Duguid understands this, and, as I have mentioned in earlier posts, is one of the very rare politicians who stood up for nuclear in the early hysteria over the Fukushima nuclear emergency in Japan. While his German counterparts were buckling like wet cardboard in the face of a public that has been deliberately misinformed by groups professionally dedicated to shutting down the nuclear industry, Duguid saw through the hysteria, stood his ground, and stated flatly that Ontario would not be abandoning its nuclear fleet. He has consistently pushed for federal support for new nuclear units at Darlington.
In view of this, I took the opportunity, close to the end of the debate, to remind both the minister and Conservative energy critic John Yakabuski that action on Darlington is imperative. I did not bother saying this directly to the NDP or Green participants because they both oppose nuclear energy on doctrinal grounds.
The new Darlington project will be the biggest infrastructure project in the country, and the biggest clean energy project on the continent. And because it will create around 3,000 high-paid, high skilled jobs, it will also be the single biggest job creator in North America.
The provincial energy minister who starts this project will need nerves of steel and thick skin—he or she will be dealing incessantly with facile and vociferous complaints like this one, published today in the Toronto Star. The four authors of this piece would prefer that the 2,000 MW of capacity be provided by natural gas, a.k.a. methane, which is the same carbon-heavy fossil fuel that is responsible for skyrocketing pollution emissions from the Alberta oil sands. And, as you can see, one of the co-authors is managing director of a solar energy firm.
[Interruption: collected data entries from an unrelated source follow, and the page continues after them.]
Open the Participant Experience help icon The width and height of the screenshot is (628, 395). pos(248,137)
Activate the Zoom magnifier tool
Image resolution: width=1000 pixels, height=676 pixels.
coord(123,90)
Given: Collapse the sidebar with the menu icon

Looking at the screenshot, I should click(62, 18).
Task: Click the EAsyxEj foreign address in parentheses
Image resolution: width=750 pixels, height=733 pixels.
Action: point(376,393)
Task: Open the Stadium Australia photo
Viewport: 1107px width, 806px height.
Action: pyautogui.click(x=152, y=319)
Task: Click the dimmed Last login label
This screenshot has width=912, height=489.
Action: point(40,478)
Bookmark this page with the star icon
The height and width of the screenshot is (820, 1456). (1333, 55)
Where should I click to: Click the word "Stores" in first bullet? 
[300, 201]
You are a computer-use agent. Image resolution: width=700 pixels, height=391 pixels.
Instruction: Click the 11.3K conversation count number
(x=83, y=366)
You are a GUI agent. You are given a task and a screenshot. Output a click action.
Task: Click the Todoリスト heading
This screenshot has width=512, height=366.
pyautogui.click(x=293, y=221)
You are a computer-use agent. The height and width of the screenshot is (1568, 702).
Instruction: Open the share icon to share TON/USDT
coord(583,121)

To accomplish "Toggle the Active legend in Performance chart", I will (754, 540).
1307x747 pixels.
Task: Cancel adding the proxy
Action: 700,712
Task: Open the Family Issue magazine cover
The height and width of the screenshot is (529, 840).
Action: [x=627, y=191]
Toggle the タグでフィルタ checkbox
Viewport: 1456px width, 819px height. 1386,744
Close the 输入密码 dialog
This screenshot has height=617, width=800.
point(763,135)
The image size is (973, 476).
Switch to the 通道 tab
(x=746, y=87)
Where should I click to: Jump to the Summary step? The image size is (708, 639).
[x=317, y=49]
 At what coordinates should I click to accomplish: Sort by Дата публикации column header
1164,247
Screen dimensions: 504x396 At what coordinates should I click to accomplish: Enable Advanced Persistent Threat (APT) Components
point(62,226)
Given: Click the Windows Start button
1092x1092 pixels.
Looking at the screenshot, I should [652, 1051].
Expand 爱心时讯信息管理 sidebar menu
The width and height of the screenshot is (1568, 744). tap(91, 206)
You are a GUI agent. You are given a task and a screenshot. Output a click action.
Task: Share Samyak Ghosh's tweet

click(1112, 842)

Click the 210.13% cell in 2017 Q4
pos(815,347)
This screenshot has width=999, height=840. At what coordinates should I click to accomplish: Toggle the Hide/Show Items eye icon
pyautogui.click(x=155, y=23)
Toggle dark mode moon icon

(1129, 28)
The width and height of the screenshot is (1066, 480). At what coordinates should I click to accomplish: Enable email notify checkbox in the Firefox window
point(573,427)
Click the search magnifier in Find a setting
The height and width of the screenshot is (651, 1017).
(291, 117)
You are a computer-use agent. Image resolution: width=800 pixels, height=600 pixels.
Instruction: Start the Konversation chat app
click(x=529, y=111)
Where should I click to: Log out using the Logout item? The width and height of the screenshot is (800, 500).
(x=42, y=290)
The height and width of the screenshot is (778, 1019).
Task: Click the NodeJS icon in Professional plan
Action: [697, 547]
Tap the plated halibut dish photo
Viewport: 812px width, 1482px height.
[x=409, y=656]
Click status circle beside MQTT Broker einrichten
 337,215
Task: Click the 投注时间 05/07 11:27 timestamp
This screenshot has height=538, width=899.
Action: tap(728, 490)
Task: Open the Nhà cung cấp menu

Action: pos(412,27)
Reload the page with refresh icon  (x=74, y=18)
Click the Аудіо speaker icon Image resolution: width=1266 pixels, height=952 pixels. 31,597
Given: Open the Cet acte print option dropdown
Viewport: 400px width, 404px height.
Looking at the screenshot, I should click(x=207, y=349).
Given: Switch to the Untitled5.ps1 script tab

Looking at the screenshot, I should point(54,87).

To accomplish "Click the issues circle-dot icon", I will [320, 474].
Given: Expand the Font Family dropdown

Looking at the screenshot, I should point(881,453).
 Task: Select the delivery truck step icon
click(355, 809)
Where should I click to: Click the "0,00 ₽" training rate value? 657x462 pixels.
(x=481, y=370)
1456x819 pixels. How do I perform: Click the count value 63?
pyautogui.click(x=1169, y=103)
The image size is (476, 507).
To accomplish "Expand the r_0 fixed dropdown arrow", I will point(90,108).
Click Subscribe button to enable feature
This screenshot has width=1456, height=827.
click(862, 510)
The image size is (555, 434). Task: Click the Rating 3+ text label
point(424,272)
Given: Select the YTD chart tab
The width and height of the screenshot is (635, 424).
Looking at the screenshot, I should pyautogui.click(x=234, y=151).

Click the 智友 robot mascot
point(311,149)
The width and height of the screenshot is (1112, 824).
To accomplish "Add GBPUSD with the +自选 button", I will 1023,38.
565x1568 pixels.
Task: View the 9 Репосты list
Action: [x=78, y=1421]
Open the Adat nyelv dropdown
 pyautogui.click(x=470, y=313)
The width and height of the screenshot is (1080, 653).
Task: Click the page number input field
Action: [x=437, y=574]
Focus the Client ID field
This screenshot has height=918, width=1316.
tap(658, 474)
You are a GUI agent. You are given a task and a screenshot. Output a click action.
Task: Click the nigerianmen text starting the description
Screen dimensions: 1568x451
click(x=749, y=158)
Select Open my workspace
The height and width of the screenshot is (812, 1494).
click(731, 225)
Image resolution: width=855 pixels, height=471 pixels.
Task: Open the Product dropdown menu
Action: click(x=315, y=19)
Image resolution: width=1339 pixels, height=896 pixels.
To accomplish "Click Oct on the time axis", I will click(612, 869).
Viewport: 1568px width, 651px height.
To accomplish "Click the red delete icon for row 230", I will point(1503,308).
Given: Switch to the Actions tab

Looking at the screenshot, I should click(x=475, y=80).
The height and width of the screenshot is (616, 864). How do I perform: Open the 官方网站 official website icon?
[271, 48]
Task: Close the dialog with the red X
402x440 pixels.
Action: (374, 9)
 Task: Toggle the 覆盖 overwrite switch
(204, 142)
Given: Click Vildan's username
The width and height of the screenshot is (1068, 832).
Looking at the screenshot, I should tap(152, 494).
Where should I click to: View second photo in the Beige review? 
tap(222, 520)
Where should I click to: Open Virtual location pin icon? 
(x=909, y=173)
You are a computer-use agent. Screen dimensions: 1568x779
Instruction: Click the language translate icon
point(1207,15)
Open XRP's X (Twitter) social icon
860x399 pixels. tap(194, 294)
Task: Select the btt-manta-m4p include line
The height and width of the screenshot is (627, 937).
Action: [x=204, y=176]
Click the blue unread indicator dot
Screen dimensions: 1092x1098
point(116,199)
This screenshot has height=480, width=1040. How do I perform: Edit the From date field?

Solar power cannot of course survive in a normal electricity market. Its output is too small and unreliable to support an economic endeavor; that is why solar energy must receive outrageously high retail rates. In Ontario, those rates range from 44 to 80 cents per kilowatt-hour. No ratepayer in his right mind would voluntarily pay that kind of money for unreliable solar electricity when he could get reliable electricity for one-seventh the cheapest solar rate. But in Ontario, rate-payers do not have a choice. The FIT program forces us to pay solar producers 44 cents and up. If we paid solar producers at the rates that nuclear power sells at, solar farm operators would go bankrupt.
And even the outrageously high preferential rates for solar cannot protect the industry from financial peril. Solyndra, a big U.S. panel manufacturer and recipient of government support up the ying yang—including half a billion dollars in loan guarantees from the U.S. government—went bankrupt last week. The FBI raided the firm’s headquarters just yesterday (September the eighth), over improprieties involving the loan guarantee.
So the next Ontario energy minister, whether it’s Brad Duguid or John Yakabuski or someone else, will face daily barrages from self-interested and self-deluded advocates like the co-authors of the Toronto Star piece. He or she should ignore them.